What you need to do
Which lines in the listing below contain "Life"? Copy each of them.

*** Material supplied Section Begins ***

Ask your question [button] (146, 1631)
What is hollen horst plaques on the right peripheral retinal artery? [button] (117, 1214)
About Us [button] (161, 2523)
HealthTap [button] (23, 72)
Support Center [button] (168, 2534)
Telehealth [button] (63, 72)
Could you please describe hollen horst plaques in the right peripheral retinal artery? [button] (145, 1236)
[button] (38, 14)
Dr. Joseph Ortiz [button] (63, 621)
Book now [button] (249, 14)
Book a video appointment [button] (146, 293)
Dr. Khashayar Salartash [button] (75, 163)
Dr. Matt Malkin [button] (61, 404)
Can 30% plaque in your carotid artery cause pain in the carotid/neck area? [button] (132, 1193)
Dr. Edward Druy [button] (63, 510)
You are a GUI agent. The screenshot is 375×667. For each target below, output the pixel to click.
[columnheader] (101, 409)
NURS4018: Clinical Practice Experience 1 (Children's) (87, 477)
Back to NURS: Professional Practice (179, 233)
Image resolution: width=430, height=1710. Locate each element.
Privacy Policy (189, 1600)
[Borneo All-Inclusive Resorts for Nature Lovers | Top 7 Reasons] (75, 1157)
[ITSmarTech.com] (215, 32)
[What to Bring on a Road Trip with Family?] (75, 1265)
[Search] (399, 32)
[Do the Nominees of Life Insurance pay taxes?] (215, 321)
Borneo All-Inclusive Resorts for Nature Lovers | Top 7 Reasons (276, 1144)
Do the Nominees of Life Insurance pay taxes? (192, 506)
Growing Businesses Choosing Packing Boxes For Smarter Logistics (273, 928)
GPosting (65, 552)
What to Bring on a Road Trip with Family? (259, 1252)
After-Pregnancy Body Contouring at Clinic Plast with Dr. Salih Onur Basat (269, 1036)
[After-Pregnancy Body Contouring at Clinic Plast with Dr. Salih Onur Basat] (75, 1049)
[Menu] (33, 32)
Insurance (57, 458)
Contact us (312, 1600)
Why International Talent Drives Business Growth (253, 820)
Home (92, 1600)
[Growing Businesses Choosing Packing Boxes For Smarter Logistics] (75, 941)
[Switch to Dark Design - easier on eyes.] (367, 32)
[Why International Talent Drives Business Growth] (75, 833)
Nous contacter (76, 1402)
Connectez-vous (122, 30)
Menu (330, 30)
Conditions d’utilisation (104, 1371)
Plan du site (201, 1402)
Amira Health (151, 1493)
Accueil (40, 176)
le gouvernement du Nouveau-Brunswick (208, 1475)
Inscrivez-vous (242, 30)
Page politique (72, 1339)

*** Material supplied Section Ends ***

Response to this task
[Do the Nominees of Life Insurance pay taxes?] (215, 321)
Do the Nominees of Life Insurance pay taxes? (192, 506)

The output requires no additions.